Catheterization of the heart is a somewhat invasive but commonly employed procedure for visualization of the heart's coronary vessels, chambers, valves, and/or great vessels. Basic catheterization techniques involve inserting a long, flexible, radio-opaque catheter into either a peripheral vein (for venous or right heart catheterization) or peripheral artery (for coronary artery or the left heart) under fluoroscopy (continuous X-ray observation). During this invasive procedure, a radio-opaque contrast medium is commonly injected into a cardiac vessel or chamber. Thus, this type of procedure may be used to visualize the anatomical features of the coronary arteries, cardiac veins, aorta, pulmonary blood vessels, and/or ventricles. Such investigations may provide pertinent clinical information about structural abnormalities in blood vessels that restrict flow (such as those caused by atherosclerotic plaque), abnormal ventricular blood volumes, inappropriate myocardial wall thicknesses, and/or altered wall motions. However, it should be noted that multiple contrast injections can be potentially acutely deleterious to patients, especially in those with compromised cardiac outputs [2].

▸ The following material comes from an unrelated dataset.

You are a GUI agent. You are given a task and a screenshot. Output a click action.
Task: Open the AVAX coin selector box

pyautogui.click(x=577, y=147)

To date, coronary artery angiography has been the primary visualization modality used clinically. Contrast is injected into the coronary arteries to identify existing occlusions or narrowing due to atherosclerotic plaques/calcifications. This visualization approach also provides the physician with roadmaps for the delivery of percutaneous therapies (e.g., a coronary stent) or for planning a subsequent coronary artery bypass surgery (i.e., determine where best to place suture so to avoid an attempted assess to a rigid calcified arterial wall) [3].

A sample venogram from an isolated heart preparation can be seen to the right. The green sheath contains a venogram balloon catheter. The balloon is inflated to block off antegrade flow and then contrast is injected retrograde, such that the coronary venous system (branching) is visible. Such imaging techniques are typically used for mapping the target vein for the delivery of a left-sided pacing lead (e.g., for biventricular pacing therapies).

Ultrasound

Various types of ultrasound are also used to visualize the coronary system. For instance, prior to lead implantation, tissue Doppler imaging can be utilized to identify the target implant region for a transvenous pacing lead placements [5]. Additionally, intravascular ultrasound (IVUS) can be used to identify the presence or absence of calcifications within the coronary arteries: e.g., during a procedure for the delivery of stents.

References

1. Coatrieux JL, Hernandez AI, Mabo P, Garreau M, Haigron P. Transvenous path finding in cardiac resynchronization therapy. Functional Imaging and Modeling of Heart, Proceedings, 2005:236-45.
2. Leon AR. Cardiac resynchronization therapy devices: Patient management and follow-up strategies. Rev Cardiovasc Med 2003;4 Suppl 2: S38-46.
3. von Ludinghausen M. The clinical anatomy of coronary arteries. Adv Anat Embryol Cell Biol 2003;167:III-VIII, 1-111.
4. Oginosawa Y, Abe H, Nakashima Y. Prevalence of venous anatomic variants and occlusion among patients undergoing implantation of transvenous leads. Pacing Clin Electrophysiol 2005;28:425-8.
5. Ansalone G, Giannantoni P, Ricci R, Trambaiolo P, Fedele F, Santini M. Doppler myocardial imaging to evaluate the effectiveness of pacing sites in patients receiving biventricular pacing. J Am Coll Cardiol 2002;39:489-99.